Über meine Beichte, nicht so viel von Kunst zu verstehen, sind die Künstler:innen weder verwundert, noch scheint es sie zu kratzen. Nicht etwa aus Arroganz, sondern aus einer Skepsis, die sich am Begriff selbst abarbeitet. Was ist schon Kunst? Ab wann ist Kunst Kunst und: ist Kunst Arbeit? Nicht zu verkopft soll es sein, findet Vinyl-Cover-Artist Stelio Diamantopoulos. Kunst soll etwas auslösen.

Vom Dunkelkünstler-Dasein

«Was uns verbindet ist wohl, dass wir uns als Dark Artists sehen, und dass wir uns eher mit dem Düsteren beschäftigen», versucht die Fotokünstlerin Annie Bertram es vorsichtig zusammenzubringen. Im Rahmen der Ausstellung scheint das zuzutreffen: ob nun im Hinblick auf die Körperkunst, die Michael Flume in seinen Fotografien und Videopräsentationen zeigt, oder das Selbstportrait mit dem prägenden Namen Vergissmeinnicht von Gerd Paulicke.

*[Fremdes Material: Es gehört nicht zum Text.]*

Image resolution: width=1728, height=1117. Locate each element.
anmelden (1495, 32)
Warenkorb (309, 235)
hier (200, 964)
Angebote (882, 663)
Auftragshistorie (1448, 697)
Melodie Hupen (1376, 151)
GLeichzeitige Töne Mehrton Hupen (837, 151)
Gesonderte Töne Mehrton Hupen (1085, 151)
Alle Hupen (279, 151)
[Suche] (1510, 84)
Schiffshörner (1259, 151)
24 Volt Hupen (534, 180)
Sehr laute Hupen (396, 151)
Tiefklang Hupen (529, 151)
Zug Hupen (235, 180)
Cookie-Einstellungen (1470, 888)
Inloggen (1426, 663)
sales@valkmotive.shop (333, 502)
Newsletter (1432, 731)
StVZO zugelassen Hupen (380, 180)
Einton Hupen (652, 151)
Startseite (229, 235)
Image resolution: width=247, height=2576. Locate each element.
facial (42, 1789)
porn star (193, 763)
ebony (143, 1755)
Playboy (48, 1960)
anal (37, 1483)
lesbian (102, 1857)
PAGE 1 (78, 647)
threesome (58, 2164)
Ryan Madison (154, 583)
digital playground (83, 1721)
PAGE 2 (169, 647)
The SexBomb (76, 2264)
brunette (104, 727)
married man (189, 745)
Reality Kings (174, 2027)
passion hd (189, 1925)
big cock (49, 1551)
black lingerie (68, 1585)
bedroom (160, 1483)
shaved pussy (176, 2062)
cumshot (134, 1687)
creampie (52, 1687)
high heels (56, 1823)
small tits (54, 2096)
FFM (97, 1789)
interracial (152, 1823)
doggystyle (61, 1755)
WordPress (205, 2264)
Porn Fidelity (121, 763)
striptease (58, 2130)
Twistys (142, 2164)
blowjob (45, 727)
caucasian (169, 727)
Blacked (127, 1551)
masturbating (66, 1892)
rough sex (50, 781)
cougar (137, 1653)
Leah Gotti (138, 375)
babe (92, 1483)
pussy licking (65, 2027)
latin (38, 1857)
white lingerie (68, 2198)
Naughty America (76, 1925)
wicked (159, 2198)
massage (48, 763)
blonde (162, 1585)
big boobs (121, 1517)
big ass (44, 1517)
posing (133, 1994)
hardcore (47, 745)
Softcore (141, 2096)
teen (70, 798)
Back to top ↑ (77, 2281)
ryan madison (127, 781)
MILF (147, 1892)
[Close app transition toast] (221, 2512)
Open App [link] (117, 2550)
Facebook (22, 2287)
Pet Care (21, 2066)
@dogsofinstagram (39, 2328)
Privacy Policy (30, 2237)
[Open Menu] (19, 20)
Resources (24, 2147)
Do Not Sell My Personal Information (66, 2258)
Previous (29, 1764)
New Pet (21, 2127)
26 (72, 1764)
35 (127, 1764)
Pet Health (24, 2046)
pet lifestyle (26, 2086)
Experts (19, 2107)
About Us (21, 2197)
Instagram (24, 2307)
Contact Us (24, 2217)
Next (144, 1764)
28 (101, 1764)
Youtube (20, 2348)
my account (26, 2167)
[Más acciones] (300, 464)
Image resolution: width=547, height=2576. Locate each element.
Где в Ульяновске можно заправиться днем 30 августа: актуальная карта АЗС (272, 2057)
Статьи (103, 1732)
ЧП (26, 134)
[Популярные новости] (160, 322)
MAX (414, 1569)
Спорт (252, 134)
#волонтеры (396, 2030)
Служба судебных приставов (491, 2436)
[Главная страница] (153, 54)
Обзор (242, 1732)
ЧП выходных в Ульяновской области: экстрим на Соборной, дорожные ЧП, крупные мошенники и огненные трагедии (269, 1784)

Bertram meint aber noch etwas anderes — etwa wenn sie erzählt, das sie sich in der Szene, in die sie zunächst über die Musik hineingefunden habe, bis heute heimisch fühlt: Es geht auch um den Ausdruck von Identität.

Eine erste Assoziation, die ich mit den Gemälden von Pat Portenier habe, sind Embryonen. Als eine Person (die definitiv wie eine Kunstkennerin aussieht) bei der eigentlichen Vernissage eine Stunde später das Wort «embryoid» fallen lässt, freue ich mich. Nicht, weil ich das Sujet (eventuell) erkannt habe, sondern weil ich glaube, etwas kapiert zu haben: Manchmal ist der Versuch, etwas trotz anfänglicher Überforderung zu verstehen, alles. Kunst kann einen daran erinnern. Portenier ist da allerdings deutlich bescheidener. Als ich ihn nach seinen Gründen für das Kunstschaffen frage antwortet er: «Ich spare mir den Psychiater».